Моя Родина не дерзновенна. Она хоть и жестока, но смиренна. Она дышит через рот, у нее аденоиды, заложенные сталинизмом ноздри, на ее прекрасном, как купола Троицкой лавры, лбу имеются прыщи. Моя Родина схватится на палубе в смертельной борьбе. Моя Родина хочет удрать от себя в Америку.
Я не хочу удирать! Я поворачиваюсь с боку на бок – из прошлого в будущее. Не увозите, не увозите, не увозите меня в Америку!
Толя проснулся, когда лица его коснулся луч утреннего солнца. Луч пришел сверху, из люка, и в нем теперь мирно плавали пылинки, как будто дело было на даче. Вместе с лучом в Толино сознание проник мирный утренний разговор.

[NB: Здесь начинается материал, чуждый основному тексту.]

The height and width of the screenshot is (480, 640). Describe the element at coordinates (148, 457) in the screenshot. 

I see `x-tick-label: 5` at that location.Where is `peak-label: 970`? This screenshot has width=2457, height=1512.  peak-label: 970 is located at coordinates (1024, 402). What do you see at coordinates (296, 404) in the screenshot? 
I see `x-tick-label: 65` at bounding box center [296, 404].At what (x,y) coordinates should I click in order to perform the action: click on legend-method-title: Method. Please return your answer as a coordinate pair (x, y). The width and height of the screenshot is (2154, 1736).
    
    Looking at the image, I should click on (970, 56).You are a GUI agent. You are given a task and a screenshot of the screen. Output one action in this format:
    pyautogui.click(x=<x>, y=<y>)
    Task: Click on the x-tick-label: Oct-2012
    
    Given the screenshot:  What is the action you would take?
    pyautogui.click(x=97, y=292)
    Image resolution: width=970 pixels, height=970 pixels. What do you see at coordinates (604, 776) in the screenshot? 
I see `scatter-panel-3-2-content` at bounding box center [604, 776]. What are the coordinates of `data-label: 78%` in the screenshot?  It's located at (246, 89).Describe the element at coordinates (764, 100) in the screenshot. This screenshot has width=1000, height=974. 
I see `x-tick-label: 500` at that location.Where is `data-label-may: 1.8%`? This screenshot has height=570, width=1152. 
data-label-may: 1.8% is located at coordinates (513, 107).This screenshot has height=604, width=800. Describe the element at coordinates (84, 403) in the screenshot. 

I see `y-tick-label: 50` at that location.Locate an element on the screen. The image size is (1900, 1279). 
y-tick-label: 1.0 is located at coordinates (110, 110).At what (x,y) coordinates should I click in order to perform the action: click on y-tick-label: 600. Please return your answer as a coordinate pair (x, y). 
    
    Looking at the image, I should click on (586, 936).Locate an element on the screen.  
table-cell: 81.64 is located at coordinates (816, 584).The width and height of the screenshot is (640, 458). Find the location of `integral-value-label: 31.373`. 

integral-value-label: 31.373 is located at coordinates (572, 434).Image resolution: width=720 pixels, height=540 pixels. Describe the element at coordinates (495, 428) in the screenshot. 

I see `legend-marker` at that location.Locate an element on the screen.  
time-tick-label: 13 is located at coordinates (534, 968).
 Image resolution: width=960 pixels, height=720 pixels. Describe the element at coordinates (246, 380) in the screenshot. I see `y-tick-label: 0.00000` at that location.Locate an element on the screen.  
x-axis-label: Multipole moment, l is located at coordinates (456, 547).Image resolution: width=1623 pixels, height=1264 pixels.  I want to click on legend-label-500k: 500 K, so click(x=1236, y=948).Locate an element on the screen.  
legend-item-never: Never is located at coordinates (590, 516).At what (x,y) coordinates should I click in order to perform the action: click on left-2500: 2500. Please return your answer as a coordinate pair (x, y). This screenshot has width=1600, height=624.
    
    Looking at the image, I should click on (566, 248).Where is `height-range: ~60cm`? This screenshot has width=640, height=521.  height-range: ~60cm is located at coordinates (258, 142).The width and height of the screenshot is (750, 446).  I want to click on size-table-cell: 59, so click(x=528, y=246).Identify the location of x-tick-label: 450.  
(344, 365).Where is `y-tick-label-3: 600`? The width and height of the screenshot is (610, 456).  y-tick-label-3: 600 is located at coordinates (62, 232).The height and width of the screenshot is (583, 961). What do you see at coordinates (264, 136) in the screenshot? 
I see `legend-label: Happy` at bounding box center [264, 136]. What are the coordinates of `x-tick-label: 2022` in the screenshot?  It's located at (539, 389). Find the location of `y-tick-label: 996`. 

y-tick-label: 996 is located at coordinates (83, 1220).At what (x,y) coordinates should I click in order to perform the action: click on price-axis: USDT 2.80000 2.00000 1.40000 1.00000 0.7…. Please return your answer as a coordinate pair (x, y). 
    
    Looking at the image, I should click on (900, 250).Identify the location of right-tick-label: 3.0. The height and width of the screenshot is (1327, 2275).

– Говорят, Сталин решил продать Колыму Авереллу Гарриману, – сказал где-то поблизости голос Пантагрюэля.
– С людьми или без? – очень живо поинтересовался другой голос, возможно, вечного соперника, Николая Селедкина.
– Факт – с людьми. Так что дави вшей, Николай. Вшивых в Америке жгут электричеством.
– На знаменах Джефферсона и Линкольна записана Декларация прав человека! – торжественно, но не очень серьезно проговорил где-то Профессор.
– Человека, а не зека! – вставила Ленка Перцовка. – Проститутки и в Америке будут людьми, а вот дрочилы пойдут на навоз.
Вступил авторитетный басок Высокого Поста:
– Сталин и Герберт Уэллс договорились так: Колыму передаем без людей. Следует очистить поле для частной инициативы, потому что советский человек к капитализму не приспособлен…
Толя обнаружил себя лежащим на лоскутном одеяле. На том же одеяле спал замечательным чистым молодым сном Саня Гурченко. Рядом с ним Ленка. Она курила, одной рукой носила цигарку из-за головы ко рту, а другой поглаживала Санины кудри. Голова Санина покоилась на ее животе.
В ногах у этой пары, нелепо изогнувшись, валялся растерзанный Инженер. От его английского стиля не осталось и следа: галстук развязался, пиджак запачкан белесой слизью, штанина задрана, видны эластические подтяжки и спустившийся шелковый носок. Рядом с его оголенной, неприятно белой ногой лежали маленький шприц и несколько разбитых ампул.
Привалившись спиной к стене, сидел Филин. Руки его были сложены на коленях, грудь мерно дышала, он спал, но глаза его были открыты. Впрочем, глаза были открыты, но зрачки-то закатились внутрь черепной коробки, голова Филина напоминала античную скульптуру.
За шторкой тем временем мирно завтракала и обсуждала политические перспективы Колымы компания обывателей ямы.
Толе вдруг показалось, что под одеялом, на котором он лежит, ничего нет – лишь огромное воздушное пространство, и даже нет внизу земли, одна лишь бездна. Чтобы убедиться в прочности бытия, пришлось по бытию ударить пяткой.
Должно быть, Инженер опасно болен, должно быть, у него сердечный приступ. Уколы мало ему помогли, достаточно взглянуть на синие губы с запекшейся слюной, на синие крылья носа. Надо разбудить Саню, надо помочь.
– Ленка, взгляните – Инженеру плохо!
– Проснулся, свежачок? – Ленка, не меняя позы, повернула к нему глаза и хрипловато рассмеялась. – Как твое «ничего-себе-молодое»? Не болит?
– Благодарю вас, Лена.
– Вам спасибо, товарищ студент, что имя вспомнили. А то вчерась все Артемидой величали, будто я армянка.
– Однако, Лена, взгляните – Инженеру плохо!
– Зола! – Она махнула цигаркой. – Ширанулся парень чуть больше, чем надо. Отоспится. Замерз, свежачок? Подкатывайся к нам поближе.
Вдруг занавеска резко отлетела в сторону, и Толя увидел прямо перед собой лицо Мартина, едва ли не взбешенное лицо – тонкие губы сжаты, глаза просто жгут из-под твердой шляпы. Толя даже и не представлял, что Мартин может быть таким.
– Ты! – вскричал Мартин и поднял большой кулак. – Ты! – Кулак разжался, и кисть беспомощно повисла. – Ты просто будешь меня убить, Анатолий! Ты будешь помогателем убивания твоя мать!
Волнуясь, он очень плохо говорил по-русски, словно его только что вывезли с родного крымского хутора, как будто он не болтался уже восемнадцать лет в вареве советских, а следовательно, русских концлагерей.
– Да я ничего, да я случайно… – забормотал Толя, вскакивая, подтягивая штаны, борясь с головокружением, с тошнотой, ища свою шапку, рукавицы.